Les atroces douleurs fulgurantes du tabès le torturaient, sillonnant les membres inférieurs, remontant du tronc jusqu’à la face ; les yeux s’obscurcissaient, la lecture et l’écriture devenaient de jour en jour plus difficiles. Courbé sur sa tâche avec une abnégation surhumaine, l’héroïque travailleur s’obstinait contre la souffrance. Ayant consenti le sacrifice de sa vie, il implorait seulement la Providence de lui laisser achever son œuvre.

À l’automne de 1824, pourtant, désormais incapable de déchiffrer un texte, de retenir une plume entre ses doigts raidis, il lui fallut se résoudre à lire par les yeux d’autrui, à dicter au lieu d’écrire et s’aider d’un secrétaire. Dans cette extrémité, il eut recours aux amis dévoués qui l’entouraient de leurs soins. Arnold Scheffer lui désigna un jeune publiciste, son compagnon de captivité à Sainte-Pélagie. C’était Armand Carrel. L’ancien officier « forte tête » du 7e Léger, l’ex-volontaire de Riégo, n’était alors connu que pour ses démêlés avec l’autorité militaire. Condamné à mort par le conseil de guerre de Marseille pour sa participation à la guerre d’Espagne dans les rangs des « Constitutionnels, » puis absous par celui de Toulouse, ayant quitté l’armée, il cherchait sa voie, ambitieux et déterminé, mais sans vocation encore bien dessinée pour les lettres. L’exemple et les directions d’Augustin Thierry exercèrent, à n’en point douter, une influence décisive sur son esprit.

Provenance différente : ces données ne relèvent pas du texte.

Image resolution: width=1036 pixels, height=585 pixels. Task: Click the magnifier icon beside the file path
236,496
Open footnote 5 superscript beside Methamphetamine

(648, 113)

Sa besogne était simple, presque exclusivement matérielle. Il prêtait à l’historien le secours de sa plume, et de temps à autre, si celui-ci se trouvait d’aventure indécis entre deux expressions ou deux formes de langage, se voyait appelé à lui donner quelque « avis de bon sens. » Les derniers livres de la Conquête furent ainsi composés et dictés.

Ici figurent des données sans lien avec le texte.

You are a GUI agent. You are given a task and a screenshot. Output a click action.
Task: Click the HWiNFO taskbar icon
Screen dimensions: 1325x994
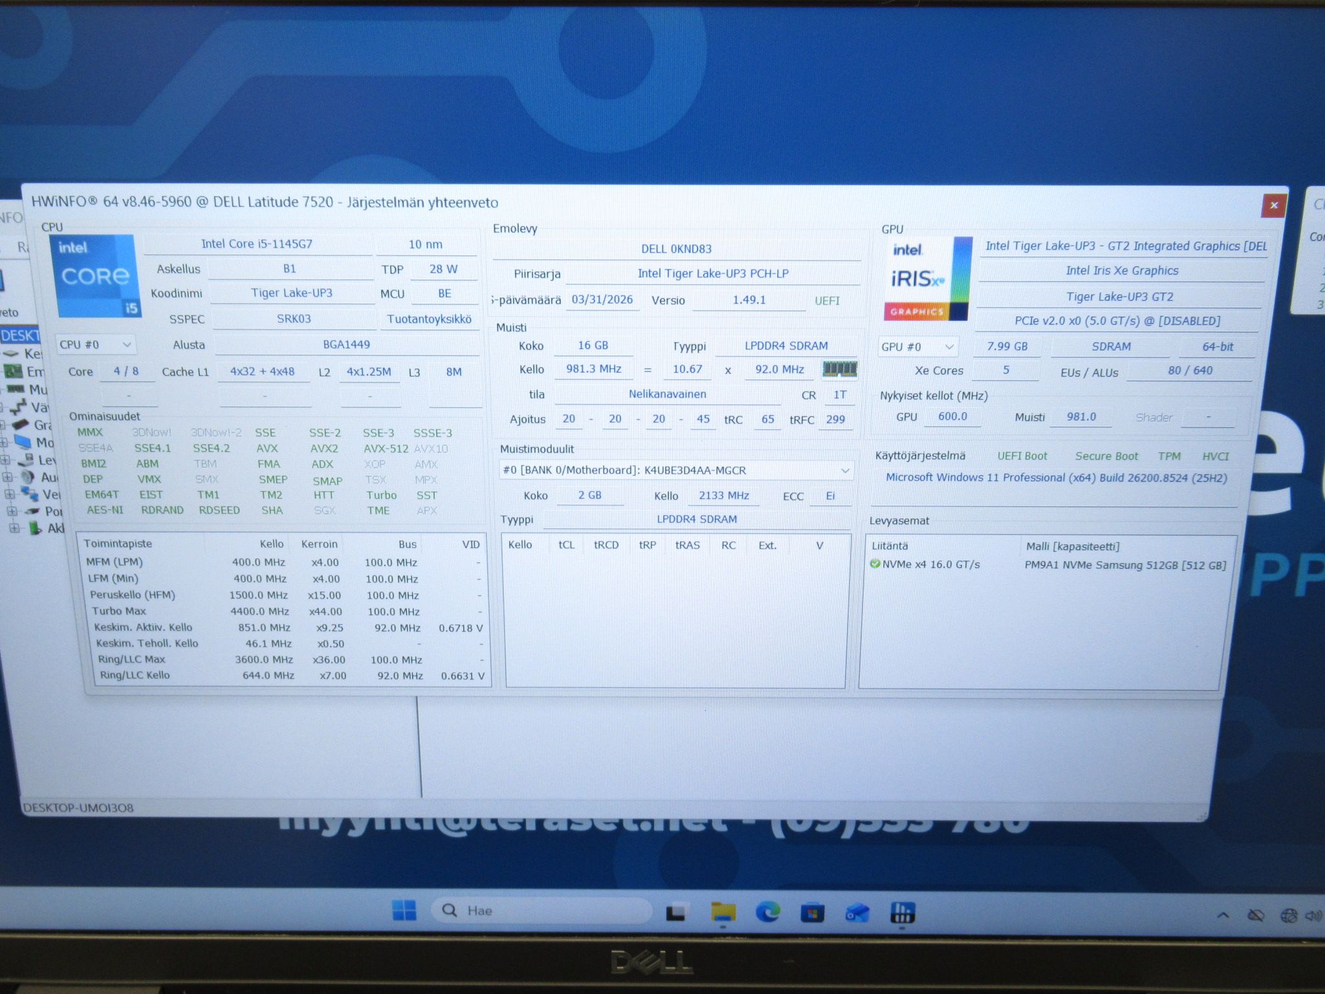(902, 913)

Cependant, le mal qui s’était abattu sur Augustin Thierry faisait des progrès effrayants. En vain, avait-il épuisé tout l’arsenal de la thérapeutique : les remèdes les plus violents demeuraient sans effet. À bout de ressources, le docteur Louis lui ordonna de voyager. Sur le conseil de Fauriel, il décida de gagner Milan par Genève pour aller rendre visite à Manzoni.